Adobe CRX is an extremely versatile content store that can handle a wide range of content types (structured and unstructured), capable of reliably storing many millions of objects. In fact, the system's ultimate storage limits are actually not subject to any particular limitations of CRX itself but (rather) depend on the underlying persistence manager. You can choose from a number of different types of persistence (DB2, MySQL, Oracle, TarPM; see documentation here), each with its own particular limitations.
In general, the default TarPM persistence manager gives better performance than most RDBMS alternatives for the typical CRX use cases (involving web content and user management). But in certain situations, with certain use cases, performance with TarPM can take a hit. The most common problem? Big Flat Lists.
Although read performance remains good, write performance can suffer in the case where you need to store, say, thousands of sibling nodes under one parent node. This has to do with the fact that TarPM is an append-only store in which objects are immutable and never overwritten, only rewritten. What it means is that the cost of adding (or updating) Node No. N-thousand-plus-one can be quite high.
Of course, the answer is to divide and conquer: Break the nodes up into smaller groups, preferably hierarchical groups.
Suppose you have a large number of users whose user-data you want to store in CRX, and you'd like to be able to store users by name. The naive way (we'll keep the example simple and assume no name collisions) would be to store Joe Smith under a node named users/joe_smith, Lee Jones under users/lee_jones, etc. But after a thousand names or so, performance will start to suffer noticeably as new entries are written to the repository. Far better performance will result if container nodes (buckets) are created for each letter of the alphabet, and for each Last Name, so that you can add Joe Smith as /users/S/Smith/Joe, for example.
A more sophisticated approach would be to hash user IDs and chunk the hash to form an ad-hoc hierarchy. For example, "Joe Smith" might give a hash of ab12cd34. The user data for Joe Smith can be stored at users/ab/12/cd/34. When the time comes to look up data for Joe Smith, you would first hash the name (to obtain ab12cd34), then create the necessary path from the hash, and look up the data.
As it turns out, the Jackrabbit API (which of course is built into CRX) offers yet another alternative for efficient hierarchical storage of arbitrary data, in the form of the BTreeManager. This class provides B+ tree-like behavior in allocating subtrees of nodes that are always balanced, with a fixed limit on how many siblings any given node can have. (You provide the limit as an argument in the constructor.)
I wrote a very short test script (in ECMAScript) to show how the BTreeManager operates, as shown below:
<html>
<body>
<%
/* Create a new TreeManager instance rooted at the current node.

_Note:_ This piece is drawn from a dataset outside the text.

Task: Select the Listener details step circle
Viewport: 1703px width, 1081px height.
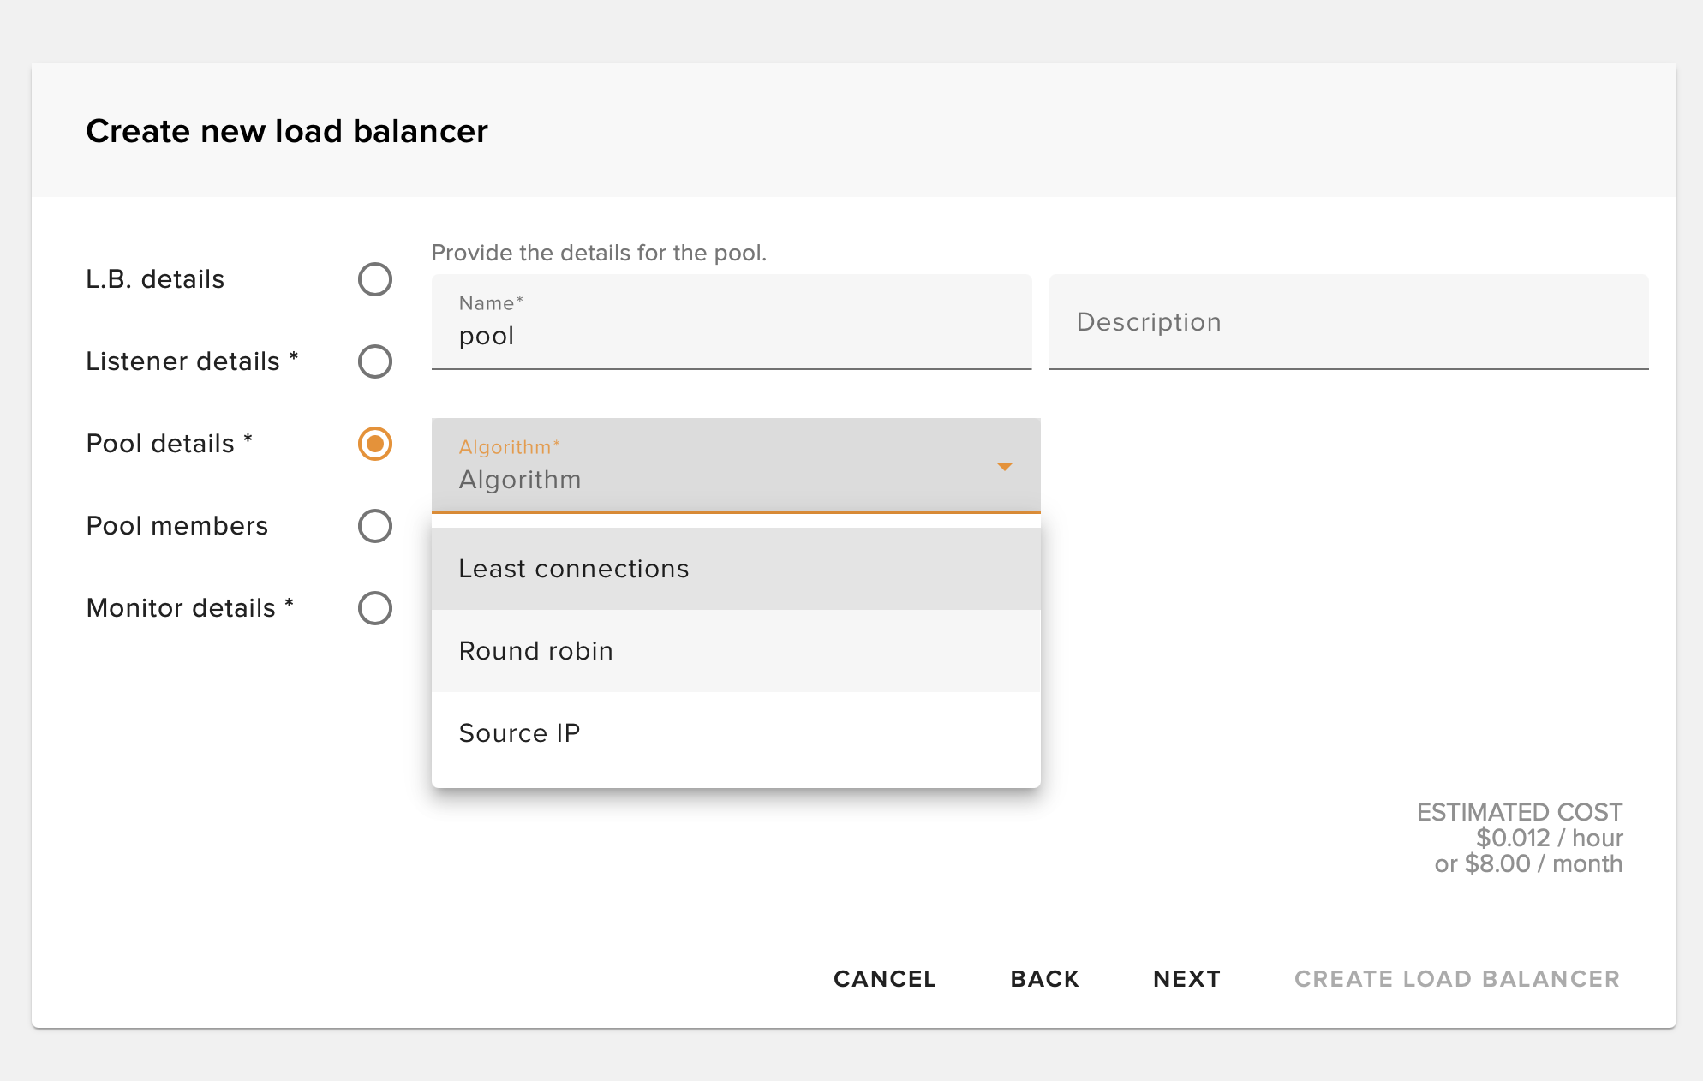Action: tap(375, 361)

Splitting of nodes takes place
when the number of children of a node exceeds 40 and is done such that each new
parent node has >= 10 child nodes. Keys are ordered according to the natural
order of java.lang.String. */
var treeManager = new Packages.org.apache.jackrabbit.commons.flat.BTreeManager( this.currentNode, 10, 40, Packages.org.apache.jackrabbit.commons.flat.Rank.comparableComparator(), true);
// Create a new NodeSequence with that tree manager
var nodes = Packages.org.apache.jackrabbit.commons.flat.ItemSequence.createNodeSequence(treeManager);
var totalNodes = 100;
// Do some profiling:
var start = 1 * new Date();
// add a bunch more nodes
for (var i = 0; i < totalNodes; i++)
nodes.addNode( "MyNode" + i,
Packages.javax.jcr.nodetype.NodeType.NT_UNSTRUCTURED);
var end = 1 * new Date();
%>
<%= "Total time: " + (end - start) + " millisecs" %>
</body>
</html>
I called this script tree.esp and placed it under /apps/tree in CRX, then created a dummy node under /content and gave the dummy node a sling:resourceType of "tree" (to trigger the script when navigating to content/dummyNode.tree).
The performance benefits of BTreeManager are notable. On my (decrepit Dell) laptop, adding 100 nodes as a flat list took 1.6 seconds (which includes about 200 milliseconds for servlet compilation). Adding 1000 nodes as a flat list (no B-tree) took 22 seconds. Adding 5000 nodes took 289 seconds. Note that adding five times as many entries took almost 13 times as long.
By contrast, using BTreeManager (set to a maximum sibling breadth of 40), adding 1000 nodes took 14 seconds and adding 5000 took 86 seconds. (Five times the data takes roughly five times as long.)
The real lesson here is: If your content is hierarchical (or can be made to look hierarchical), by all means capitalize on that fact! Don't try to treat your content as a Big Flat List, especially if you'll be doing a lot of updates. (If you're doing mostly reads and few writes, on the other hand, it doesn't much matter.) Introducing a bit of hierarchy to your content organization scheme will go a long way toward promoting fast update performance.
(Many thanks to Felix Meschberger and Marcel Reutegger for input into this blog.)